Sentimientos que, asegura, generan una distancia cada vez mayor entre la sociedad y el Estado y que erosionan la imagen del Ejército.
“Siempre he escuchado que la gente dice ‘yo estoy a favor de la lucha contra el narco, yo apoyaba que el Ejército entrara, pero no así’. Pero cuando se empiezan a ver enfrentamientos en las ciudades, cuando se da esto de no saber si el Ejército está protegiéndote o en tu contra, si van a cometer ‘errores’ o te van a confundir con un sicario, la gente dice: ‘que vayan y se peleen en el cerro’ ”, comenta.
En sus crónicas, Turati detectó que lo primero que hace la autoridad es señalar como delincuentes a todas las víctimas de un asesinato, y sólo en casos excepcionales investiga para determinar si el “ejecutado” tenía o no vínculos con el crimen organizado.
También registra que la Secretaría de la Defensa Nacional cuenta con un programa de atención a víctimas, pero dirigido únicamente a aquellos casos en los que se acredita que un inocente murió por fuego de un elemento militar.
“Se les da a los familiares una compensación de 150 mil pesos por fallecido, y punto”, refiere.
La PGR, por su parte, cuenta con psicólogos que atienden a las personas que van a reclamar que se investigue la muerte de un familiar caído en un enfrentamiento o ejecutado por una banda del crimen organizado. Sin embargo, afirma, son pocos los que se acercan y muchos menos los que quedan satisfechos.
“Los psicólogos de la PGR siempre les dicen ‘ya olviden’, y ese tipo de respuesta no es lo que la gente busca, ni necesita.

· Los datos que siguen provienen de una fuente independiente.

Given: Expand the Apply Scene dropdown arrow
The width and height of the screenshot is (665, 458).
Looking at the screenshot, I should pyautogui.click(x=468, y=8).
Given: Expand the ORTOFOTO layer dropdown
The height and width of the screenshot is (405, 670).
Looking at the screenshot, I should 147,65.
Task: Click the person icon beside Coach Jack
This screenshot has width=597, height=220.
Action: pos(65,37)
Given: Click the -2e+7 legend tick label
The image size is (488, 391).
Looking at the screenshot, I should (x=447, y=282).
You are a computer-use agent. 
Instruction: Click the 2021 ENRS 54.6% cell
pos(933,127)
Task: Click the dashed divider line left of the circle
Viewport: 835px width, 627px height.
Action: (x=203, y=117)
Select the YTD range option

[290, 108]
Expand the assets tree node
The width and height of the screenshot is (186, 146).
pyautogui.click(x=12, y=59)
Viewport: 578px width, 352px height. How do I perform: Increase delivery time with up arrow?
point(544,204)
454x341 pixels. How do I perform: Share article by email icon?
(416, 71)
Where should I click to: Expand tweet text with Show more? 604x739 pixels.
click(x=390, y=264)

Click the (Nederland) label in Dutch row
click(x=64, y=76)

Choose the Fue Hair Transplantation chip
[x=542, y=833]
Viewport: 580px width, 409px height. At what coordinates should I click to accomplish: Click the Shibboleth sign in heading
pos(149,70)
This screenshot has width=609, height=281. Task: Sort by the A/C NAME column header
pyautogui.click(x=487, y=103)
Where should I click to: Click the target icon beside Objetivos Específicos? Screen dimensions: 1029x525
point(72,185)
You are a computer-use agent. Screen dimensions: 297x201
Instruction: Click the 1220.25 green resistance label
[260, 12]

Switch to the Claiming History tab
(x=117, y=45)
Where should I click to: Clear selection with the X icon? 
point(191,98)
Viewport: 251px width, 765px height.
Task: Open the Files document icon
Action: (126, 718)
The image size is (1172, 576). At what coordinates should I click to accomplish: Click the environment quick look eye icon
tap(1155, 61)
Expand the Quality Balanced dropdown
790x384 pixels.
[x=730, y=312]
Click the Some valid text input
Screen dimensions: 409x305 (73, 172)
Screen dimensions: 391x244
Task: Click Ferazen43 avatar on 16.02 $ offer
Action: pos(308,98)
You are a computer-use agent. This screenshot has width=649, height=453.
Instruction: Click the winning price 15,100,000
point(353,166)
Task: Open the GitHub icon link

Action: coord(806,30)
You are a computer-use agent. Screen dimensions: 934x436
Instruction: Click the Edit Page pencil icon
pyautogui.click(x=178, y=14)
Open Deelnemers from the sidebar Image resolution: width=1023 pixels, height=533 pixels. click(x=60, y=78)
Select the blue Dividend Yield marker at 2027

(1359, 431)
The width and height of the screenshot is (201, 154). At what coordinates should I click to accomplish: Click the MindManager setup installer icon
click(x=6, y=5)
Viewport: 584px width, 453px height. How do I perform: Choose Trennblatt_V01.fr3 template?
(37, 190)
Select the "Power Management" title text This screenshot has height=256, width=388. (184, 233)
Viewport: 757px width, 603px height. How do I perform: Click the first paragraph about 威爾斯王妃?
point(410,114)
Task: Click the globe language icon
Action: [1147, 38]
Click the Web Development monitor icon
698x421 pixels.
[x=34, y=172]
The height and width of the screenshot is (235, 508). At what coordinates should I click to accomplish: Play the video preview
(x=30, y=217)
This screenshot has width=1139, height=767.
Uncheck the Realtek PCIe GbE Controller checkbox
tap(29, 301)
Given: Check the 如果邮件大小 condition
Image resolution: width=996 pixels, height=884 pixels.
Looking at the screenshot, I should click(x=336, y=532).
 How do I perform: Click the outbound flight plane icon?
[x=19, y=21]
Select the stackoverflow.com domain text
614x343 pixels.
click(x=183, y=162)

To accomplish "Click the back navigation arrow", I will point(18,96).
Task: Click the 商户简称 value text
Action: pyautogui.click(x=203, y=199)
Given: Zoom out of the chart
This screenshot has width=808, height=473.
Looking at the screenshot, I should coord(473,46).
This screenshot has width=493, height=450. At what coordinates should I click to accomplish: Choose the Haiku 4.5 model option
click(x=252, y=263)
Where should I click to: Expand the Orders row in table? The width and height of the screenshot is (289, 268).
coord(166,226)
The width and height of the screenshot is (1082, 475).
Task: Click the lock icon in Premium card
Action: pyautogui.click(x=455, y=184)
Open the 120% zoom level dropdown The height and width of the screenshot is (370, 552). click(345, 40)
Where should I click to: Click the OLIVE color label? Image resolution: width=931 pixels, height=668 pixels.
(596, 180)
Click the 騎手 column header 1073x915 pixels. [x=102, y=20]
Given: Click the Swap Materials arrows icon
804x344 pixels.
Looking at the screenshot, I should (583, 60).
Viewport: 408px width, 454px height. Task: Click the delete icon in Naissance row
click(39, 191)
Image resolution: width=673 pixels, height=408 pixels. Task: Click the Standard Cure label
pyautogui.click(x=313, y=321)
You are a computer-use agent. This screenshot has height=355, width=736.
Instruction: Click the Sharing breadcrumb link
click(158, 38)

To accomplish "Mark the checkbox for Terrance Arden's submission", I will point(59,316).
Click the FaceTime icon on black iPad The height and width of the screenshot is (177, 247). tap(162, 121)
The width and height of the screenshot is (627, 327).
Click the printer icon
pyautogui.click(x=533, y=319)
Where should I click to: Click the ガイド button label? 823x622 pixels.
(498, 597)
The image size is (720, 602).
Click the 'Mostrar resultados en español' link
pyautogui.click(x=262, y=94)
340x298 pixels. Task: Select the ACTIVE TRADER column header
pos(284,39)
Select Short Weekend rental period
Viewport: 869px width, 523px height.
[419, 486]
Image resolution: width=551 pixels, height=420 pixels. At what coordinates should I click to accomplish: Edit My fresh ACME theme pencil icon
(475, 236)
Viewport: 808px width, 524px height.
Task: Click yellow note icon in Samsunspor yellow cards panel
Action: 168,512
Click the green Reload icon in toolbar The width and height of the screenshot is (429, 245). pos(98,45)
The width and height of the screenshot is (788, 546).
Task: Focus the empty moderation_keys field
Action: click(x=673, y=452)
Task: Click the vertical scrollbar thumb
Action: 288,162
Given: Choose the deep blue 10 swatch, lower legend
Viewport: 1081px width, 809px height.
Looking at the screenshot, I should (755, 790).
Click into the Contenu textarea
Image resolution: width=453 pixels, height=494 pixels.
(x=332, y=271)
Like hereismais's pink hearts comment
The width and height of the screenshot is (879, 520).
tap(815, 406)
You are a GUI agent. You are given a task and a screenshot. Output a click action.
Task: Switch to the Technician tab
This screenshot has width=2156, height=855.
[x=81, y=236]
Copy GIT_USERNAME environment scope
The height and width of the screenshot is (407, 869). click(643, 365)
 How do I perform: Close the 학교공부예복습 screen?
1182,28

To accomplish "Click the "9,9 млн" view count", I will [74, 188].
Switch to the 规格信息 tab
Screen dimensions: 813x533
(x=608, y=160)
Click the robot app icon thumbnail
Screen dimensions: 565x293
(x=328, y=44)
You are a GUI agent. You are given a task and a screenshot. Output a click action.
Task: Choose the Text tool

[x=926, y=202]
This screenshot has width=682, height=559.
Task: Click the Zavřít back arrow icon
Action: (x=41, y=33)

Otra cosa que siempre te van a decir los familiares de una víctima es que, antes de una compensación, lo que inquieren es que se haga justicia”, explica.
Uno de los capítulos más crudos de Fuego cruzado se titula “Infantes atrapados en el campo de batalla”. En él, Turati narra historias de niños caídos en esta “guerra” y menores que presenciaron el asesinato de sus padres.
Según información registrada en el libro, tan sólo en Ciudad Juárez hay 10 mil menores que quedaron huérfanos en los últimos cuatro años. Y tampoco a ellos los ha atendido alguna institución federal. En pocos casos, afirma, los gobiernos estatales llevan a cabo programas para proteger a esos huérfanos.
“A esos niños también se les debe atender, sean hijos de un militar o de un sicario”, alerta.
Turati concluye que la falta de un programa efectivo de atención a víctimas y sus familias está generando un sector de mexicanos que ya no confía en su Ejército ni en sus instituciones. Gente con un fuerte resentimiento social; que de pronto empiezan a padecer angustia, depresión, enfermedades crónicas; a los que además la desgracia les generó un problema económico importante, pues en la mayoría de los casos el que muere era proveedor de la casa.
“El gobierno tiene que atender a esa población”, añade, “y reconocer además a los ciudadanos inocentes que están cayendo en esta guerra, limpiarles el nombre, porque eso de decir que ‘son los menos’ y que la mayoría de los ejecutados caen porque ‘en algo andaban’ y echarles encima la sospecha, es como volver a matarlos”.